# Directions
When you spot the word "computer" in a line of the data below, copy that line.

### Study material

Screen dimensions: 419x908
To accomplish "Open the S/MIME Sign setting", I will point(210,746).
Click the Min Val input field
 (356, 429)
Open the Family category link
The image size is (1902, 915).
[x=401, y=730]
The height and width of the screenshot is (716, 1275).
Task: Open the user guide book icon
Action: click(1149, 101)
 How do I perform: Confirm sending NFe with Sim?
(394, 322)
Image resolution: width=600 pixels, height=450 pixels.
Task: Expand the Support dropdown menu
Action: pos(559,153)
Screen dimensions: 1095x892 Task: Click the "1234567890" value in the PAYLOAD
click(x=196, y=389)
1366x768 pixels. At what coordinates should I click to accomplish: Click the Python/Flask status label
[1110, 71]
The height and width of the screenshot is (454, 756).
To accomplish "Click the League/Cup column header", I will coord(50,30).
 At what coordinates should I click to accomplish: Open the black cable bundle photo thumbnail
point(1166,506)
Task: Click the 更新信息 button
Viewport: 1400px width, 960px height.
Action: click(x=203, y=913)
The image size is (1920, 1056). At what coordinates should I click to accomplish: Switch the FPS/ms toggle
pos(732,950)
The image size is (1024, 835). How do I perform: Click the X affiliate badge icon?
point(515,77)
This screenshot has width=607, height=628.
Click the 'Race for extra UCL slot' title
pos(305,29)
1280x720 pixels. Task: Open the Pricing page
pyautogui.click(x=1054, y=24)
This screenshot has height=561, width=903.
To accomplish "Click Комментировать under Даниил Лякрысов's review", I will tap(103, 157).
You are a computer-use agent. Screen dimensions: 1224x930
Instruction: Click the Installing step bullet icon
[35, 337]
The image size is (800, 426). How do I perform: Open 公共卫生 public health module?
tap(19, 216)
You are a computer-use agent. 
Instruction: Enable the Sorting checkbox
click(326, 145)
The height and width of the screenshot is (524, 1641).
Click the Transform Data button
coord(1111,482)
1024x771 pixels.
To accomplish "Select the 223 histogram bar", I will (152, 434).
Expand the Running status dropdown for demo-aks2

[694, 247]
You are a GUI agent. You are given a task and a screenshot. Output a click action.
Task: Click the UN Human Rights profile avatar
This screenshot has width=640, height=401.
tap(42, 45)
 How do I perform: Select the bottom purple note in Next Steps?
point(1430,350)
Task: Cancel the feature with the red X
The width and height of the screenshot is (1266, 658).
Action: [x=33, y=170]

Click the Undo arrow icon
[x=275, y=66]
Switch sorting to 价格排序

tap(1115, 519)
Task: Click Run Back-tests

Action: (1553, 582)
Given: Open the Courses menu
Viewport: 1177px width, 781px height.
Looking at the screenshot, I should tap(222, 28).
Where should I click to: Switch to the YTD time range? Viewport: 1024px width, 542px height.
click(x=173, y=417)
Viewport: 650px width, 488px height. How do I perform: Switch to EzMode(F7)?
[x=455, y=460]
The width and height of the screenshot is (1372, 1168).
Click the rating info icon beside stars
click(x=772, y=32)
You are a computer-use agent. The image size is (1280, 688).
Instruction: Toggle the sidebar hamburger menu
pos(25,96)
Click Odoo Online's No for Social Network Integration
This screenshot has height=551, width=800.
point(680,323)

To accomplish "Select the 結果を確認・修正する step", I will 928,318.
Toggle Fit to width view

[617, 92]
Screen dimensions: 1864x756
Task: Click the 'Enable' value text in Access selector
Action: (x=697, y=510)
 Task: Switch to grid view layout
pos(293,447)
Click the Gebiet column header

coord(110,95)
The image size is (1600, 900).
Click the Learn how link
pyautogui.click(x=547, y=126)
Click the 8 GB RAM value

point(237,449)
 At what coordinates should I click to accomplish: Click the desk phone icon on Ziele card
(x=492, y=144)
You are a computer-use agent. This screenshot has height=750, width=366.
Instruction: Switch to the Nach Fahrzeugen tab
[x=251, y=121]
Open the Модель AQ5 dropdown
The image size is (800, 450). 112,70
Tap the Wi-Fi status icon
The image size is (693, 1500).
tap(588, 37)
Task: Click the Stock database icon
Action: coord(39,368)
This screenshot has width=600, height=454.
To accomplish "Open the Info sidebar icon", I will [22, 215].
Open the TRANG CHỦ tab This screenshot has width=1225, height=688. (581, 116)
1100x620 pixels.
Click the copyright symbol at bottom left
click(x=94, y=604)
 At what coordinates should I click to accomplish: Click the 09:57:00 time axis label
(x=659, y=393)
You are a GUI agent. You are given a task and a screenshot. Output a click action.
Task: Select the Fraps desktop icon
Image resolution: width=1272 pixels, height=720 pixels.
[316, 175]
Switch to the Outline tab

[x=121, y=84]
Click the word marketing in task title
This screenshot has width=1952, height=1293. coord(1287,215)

######

# Written response
You are a computer-use agent. Screen dimensions: 1224x930
You are a computer-use agent. 
You are a computer-use agent. The image size is (1280, 688).
You are a computer-use agent. This screenshot has height=750, width=366.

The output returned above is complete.